密室の消失(4)
「じゃあな、チビ助。良い夜を」
「はい、おやすみなさい。……お風呂はちゃんと入って下さいね」
「分かった分かった。お前は俺の母親か」
こうしてソラと廊下で別れた後、夢路は言われた通りに風呂に向かった。八時から九時までが風呂の時間なので、終了十分前の今から風呂に入るなんて奴はほとんど、いやまずいないだろう。
案の定夢路一人の貸切状態だが、ゆっくりできないのが残念だ。カラスの行水の如くさっさと風呂を出て、自分の部屋に戻る。さてと、明日は日曜日か。今日は真面目に宿題でもやってそれから寝るか。たまには俺も勉強しないとな。えーっと、「次の変化を化学反応式で表せ。また、発熱反応か吸熱反応かも表せ」か。化学は嫌いなんだよなあ。

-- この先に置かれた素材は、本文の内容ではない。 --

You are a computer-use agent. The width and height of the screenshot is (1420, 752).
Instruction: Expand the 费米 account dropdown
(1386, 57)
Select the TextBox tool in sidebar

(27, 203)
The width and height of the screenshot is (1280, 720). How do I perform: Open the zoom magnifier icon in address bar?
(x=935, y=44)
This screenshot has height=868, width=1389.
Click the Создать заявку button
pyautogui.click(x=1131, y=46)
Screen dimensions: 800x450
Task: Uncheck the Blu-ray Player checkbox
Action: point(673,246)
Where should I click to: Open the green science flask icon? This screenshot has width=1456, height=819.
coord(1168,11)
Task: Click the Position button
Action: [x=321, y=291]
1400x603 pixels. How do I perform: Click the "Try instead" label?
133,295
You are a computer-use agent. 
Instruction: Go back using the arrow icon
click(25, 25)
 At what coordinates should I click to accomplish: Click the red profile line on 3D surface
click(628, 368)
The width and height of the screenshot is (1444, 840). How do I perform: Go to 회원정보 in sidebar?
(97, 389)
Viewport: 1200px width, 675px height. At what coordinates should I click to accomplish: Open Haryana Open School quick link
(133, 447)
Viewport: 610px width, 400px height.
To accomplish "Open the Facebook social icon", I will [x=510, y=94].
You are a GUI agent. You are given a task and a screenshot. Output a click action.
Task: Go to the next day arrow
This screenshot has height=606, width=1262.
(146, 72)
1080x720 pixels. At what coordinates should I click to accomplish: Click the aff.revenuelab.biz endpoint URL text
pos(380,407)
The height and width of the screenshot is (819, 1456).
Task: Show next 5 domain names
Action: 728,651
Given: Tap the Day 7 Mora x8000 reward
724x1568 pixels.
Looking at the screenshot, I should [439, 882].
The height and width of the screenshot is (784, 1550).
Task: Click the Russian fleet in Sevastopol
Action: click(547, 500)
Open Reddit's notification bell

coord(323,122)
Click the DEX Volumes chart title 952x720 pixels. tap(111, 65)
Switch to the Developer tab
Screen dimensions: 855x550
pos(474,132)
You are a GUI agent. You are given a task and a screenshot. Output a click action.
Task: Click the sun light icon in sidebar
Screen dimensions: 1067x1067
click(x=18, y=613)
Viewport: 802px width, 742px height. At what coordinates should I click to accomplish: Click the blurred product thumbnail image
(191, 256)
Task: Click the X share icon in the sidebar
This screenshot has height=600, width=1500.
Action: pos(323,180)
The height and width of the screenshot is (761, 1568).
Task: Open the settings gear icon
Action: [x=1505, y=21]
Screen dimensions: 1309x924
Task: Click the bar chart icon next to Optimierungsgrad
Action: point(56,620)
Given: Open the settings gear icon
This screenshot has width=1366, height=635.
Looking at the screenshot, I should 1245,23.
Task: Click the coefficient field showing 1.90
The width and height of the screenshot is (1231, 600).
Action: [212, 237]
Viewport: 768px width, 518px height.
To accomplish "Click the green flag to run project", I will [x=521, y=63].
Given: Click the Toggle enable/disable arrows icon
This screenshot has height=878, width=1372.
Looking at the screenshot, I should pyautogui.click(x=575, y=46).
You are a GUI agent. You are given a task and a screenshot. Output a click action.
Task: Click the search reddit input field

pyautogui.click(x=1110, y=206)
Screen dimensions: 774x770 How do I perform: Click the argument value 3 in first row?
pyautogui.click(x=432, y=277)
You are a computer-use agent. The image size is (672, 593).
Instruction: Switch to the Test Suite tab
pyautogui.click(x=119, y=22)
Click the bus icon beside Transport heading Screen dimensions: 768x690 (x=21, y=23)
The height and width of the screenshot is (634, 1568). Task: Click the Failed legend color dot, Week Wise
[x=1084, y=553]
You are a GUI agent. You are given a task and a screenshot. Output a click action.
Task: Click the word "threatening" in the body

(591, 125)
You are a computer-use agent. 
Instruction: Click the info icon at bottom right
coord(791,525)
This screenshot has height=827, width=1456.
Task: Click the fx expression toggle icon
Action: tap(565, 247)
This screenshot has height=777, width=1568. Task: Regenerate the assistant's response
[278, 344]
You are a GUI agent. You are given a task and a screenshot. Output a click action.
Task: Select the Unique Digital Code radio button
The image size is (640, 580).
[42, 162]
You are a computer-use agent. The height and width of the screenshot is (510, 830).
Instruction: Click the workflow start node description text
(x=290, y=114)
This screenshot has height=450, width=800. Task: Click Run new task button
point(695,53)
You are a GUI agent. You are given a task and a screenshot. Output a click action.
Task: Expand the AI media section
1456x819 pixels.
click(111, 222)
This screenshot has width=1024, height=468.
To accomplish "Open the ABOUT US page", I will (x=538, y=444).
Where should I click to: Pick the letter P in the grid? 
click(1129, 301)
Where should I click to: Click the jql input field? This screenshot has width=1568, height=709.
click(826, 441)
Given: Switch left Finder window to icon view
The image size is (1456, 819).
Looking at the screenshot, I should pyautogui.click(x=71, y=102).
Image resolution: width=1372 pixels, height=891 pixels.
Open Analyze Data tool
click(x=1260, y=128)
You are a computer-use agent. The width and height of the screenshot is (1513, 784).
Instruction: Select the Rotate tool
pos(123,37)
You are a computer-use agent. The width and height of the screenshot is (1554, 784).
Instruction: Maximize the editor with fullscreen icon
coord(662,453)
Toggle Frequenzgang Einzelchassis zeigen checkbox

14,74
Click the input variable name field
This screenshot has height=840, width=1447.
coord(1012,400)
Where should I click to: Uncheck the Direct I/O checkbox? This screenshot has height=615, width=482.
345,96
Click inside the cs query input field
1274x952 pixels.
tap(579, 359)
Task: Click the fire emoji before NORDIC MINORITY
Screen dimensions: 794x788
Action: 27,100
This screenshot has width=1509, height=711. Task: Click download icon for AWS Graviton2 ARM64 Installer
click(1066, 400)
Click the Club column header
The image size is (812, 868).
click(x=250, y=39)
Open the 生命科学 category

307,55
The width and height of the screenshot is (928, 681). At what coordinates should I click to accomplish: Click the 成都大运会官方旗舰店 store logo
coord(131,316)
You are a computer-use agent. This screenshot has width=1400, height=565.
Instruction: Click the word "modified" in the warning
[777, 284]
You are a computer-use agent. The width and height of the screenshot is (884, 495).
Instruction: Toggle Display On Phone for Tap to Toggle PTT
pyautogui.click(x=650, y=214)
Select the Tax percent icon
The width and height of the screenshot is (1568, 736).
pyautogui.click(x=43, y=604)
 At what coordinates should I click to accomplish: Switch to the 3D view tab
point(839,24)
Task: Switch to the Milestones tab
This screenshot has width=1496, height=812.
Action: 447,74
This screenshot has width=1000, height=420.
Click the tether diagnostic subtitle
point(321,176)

そう言って一時間も経たない内に灯りを落とし、床に就いたのは内緒の話である。
***
次の日、ソラが起きて時計を見ると六時五十分。七時からの朝食に十分間に合う時間である。昨日は夢路と分かれてから一人で就寝したわけだが、それが新鮮に感じた。いつもは相部屋のミナミが横にいるのだが、ただいないというだけでどこかぎこちなく思ってしまう。あまりスッキリとした朝を迎えられなかったが、とりあえずベッドから起き上がる。
食堂に向かうと、昨日の夜夢路とあった場とは打って変わって賑やかなガヤガヤ声が廊下を通って階段の方まで聞こえてきた。
ソラが食堂に入ると、席が満席状態。つまりこの寮にいる一年生がなぜかほぼ全員集合していた。日曜の朝の七時である。いつもならだいたい七時半くらいじゃないとここまでの出席率はありえない。
今日は本当に非常事態が起こっているのかもしれない。そう思って周りから話を聞こうとした時、突然入り口で立ち尽くしているソラの方に視線が集まり、周りは静かになった。
はて、私が何かしたのか? 昨日は別に寝てただけだし。……待てよ、もしかして昨日の夜先輩のところに行ったのがマズかったのか? 確かに門限ギリギリの行動だったが、そんなことでこんな大事にはならないだろう。でも、他に私が何かしたかと言うと……。いろんな疑問がソラの中に浮かんでいた時、ソラは後ろから肩を叩かれた。
「すごいね、こんな時間にみんな揃って。何かあったの?」
振り返ると火野だった。まさかこの視線は私じゃなくて彼女のもの? 新たな疑問が生まれた時、バッと勢いよく椅子から誰かが立ち上がった。
「火野さん、あなたなんでしょ?」
立ち上がったのは水戸だった。
「一体何の話をしてるのか見えてこないんだけど?」
これはソラも同感だ。水戸は何を言いたいのだろう?
「この期に及んでとぼけるつもり? 決まってるじゃない、昨日の夜の火事のことよ」
「火事? そんなのあったの?」
堪らずソラは口を出してしまう。しかし火事とは、全く気がつかなかった。これは夢路のことを馬鹿にできないかもしれない。
「ええ。昨日の夜、プールの方が火事で燃えたのよ。幸い、火は何とか消し止められて被害があったのはプール倉庫とプールの屋根の一部分のみに抑えられたわ。出火元は全焼してしまったプール倉庫の中かららしいのだけど、燃えている時には倉庫は鍵がかかっていて、誰も入ることが出来なかった」
「倉庫の鍵なんて職員室に保管してあるだろうし、それを使えば別に不思議でも何でもないんじゃない?」
ソラは乗りかかった船とばかりに疑問を投げかける。
「確かに職員室に鍵はあるけど、そもそも職員室に入るのに鍵が必要だし、鍵や周辺の窓にも荒らされた形跡はなかったそうよ」
「つまり、昨日の夜鍵は持ち出されていなかったって言いたいの?」
「ええ、そうよ」
「だったら、それで何で火野ちゃんが犯人になるの? 倉庫が密室で誰も入れないなら放火の可能性はありえないはずだろうし」
「決まってるじゃない、火野さんの能力よ。それなら問題なく犯行が可能よ」
「能力? ホントなの火野ちゃん」
ソラが後ろの方を振り返ると、火野は首を縦に振る。
「ああ。アタシの能力『ファイア』はマッチくらいの火を出せる力だし、一メートル程度なら離れていても使えるよ」
「それは壁とか障害物があっても使える?」
「……うん」
なるほど、疑われる材料は十分揃っているわけだ。